Breaking Scale Anchoring: Frequency Representation Learning for Accurate High-Resolution Inference from Low-Resolution Training
Wenshuo Wang, Fan Zhang
TL;DR
This work identifies Scale Anchoring as an information-theoretic limitation that prevents true cross-resolution generalization in zero-shot spatiotemporal forecasting. It introduces Frequency Representation Learning (FRL), an architecture-agnostic framework that normalizes frequencies across resolutions and enforces spectral consistency to mitigate high-frequency extrapolation gaps. Theoretical analysis links Nyquist-bound learning to frequency blindness and validates this mechanism with experiments across 3D fluid simulations and ERA5-based weather forecasting. Empirically, FRL yields substantial high-resolution accuracy gains with modest training-time and memory overhead, demonstrating its potential to enable reliable, multi-resolution inference in STF while clarifying the boundaries of its applicability.
Abstract
Zero-Shot Super-Resolution Spatiotemporal Forecasting requires a deep learning model to be trained on low-resolution data and deployed for inference on high-resolution. Existing studies consider maintaining similar error across different resolutions as indicative of successful multi-resolution generalization. However, deep learning models serving as alternatives to numerical solvers should reduce error as resolution increases. The fundamental limitation is, the upper bound of physical law frequencies that low-resolution data can represent is constrained by its Nyquist frequency, making it difficult for models to process signals containing unseen frequency components during high-resolution inference. This results in errors being anchored at low resolution, incorrectly interpreted as successful generalization. We define this fundamental phenomenon as a new problem distinct from existing issues: Scale Anchoring. Therefore, we propose architecture-agnostic Frequency Representation Learning.
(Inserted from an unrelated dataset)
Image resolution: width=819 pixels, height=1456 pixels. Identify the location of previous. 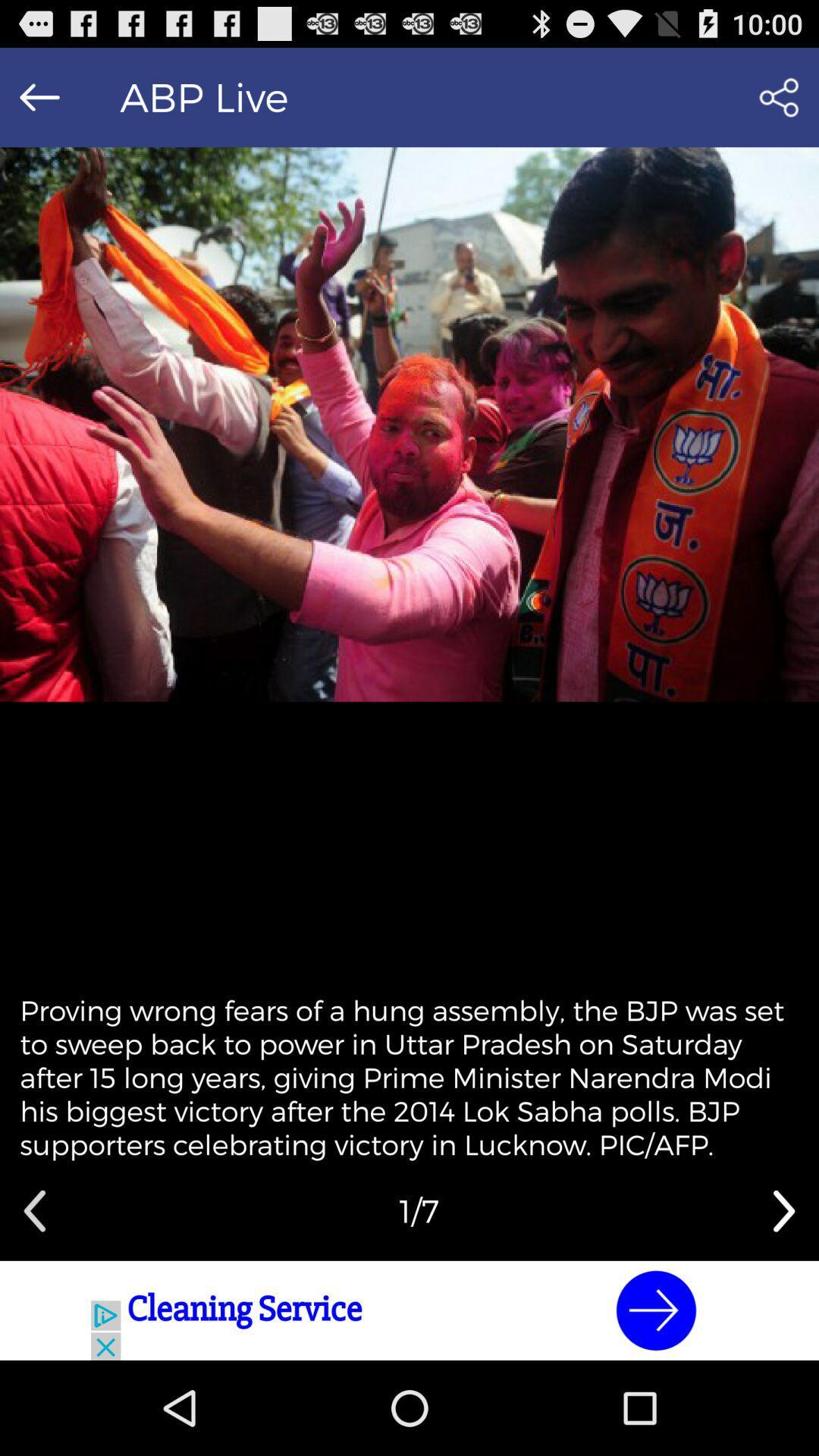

It alleviates Scale Anchoring through resolution-aligned frequency representations and spectral consistency training: on grids with higher Nyquist frequencies, the frequency response in high-frequency bands of FRL-enhanced variants is more stable. This allows errors to decrease with resolution and significantly outperform baselines within our task and resolution range, while incurring only modest computational overhead.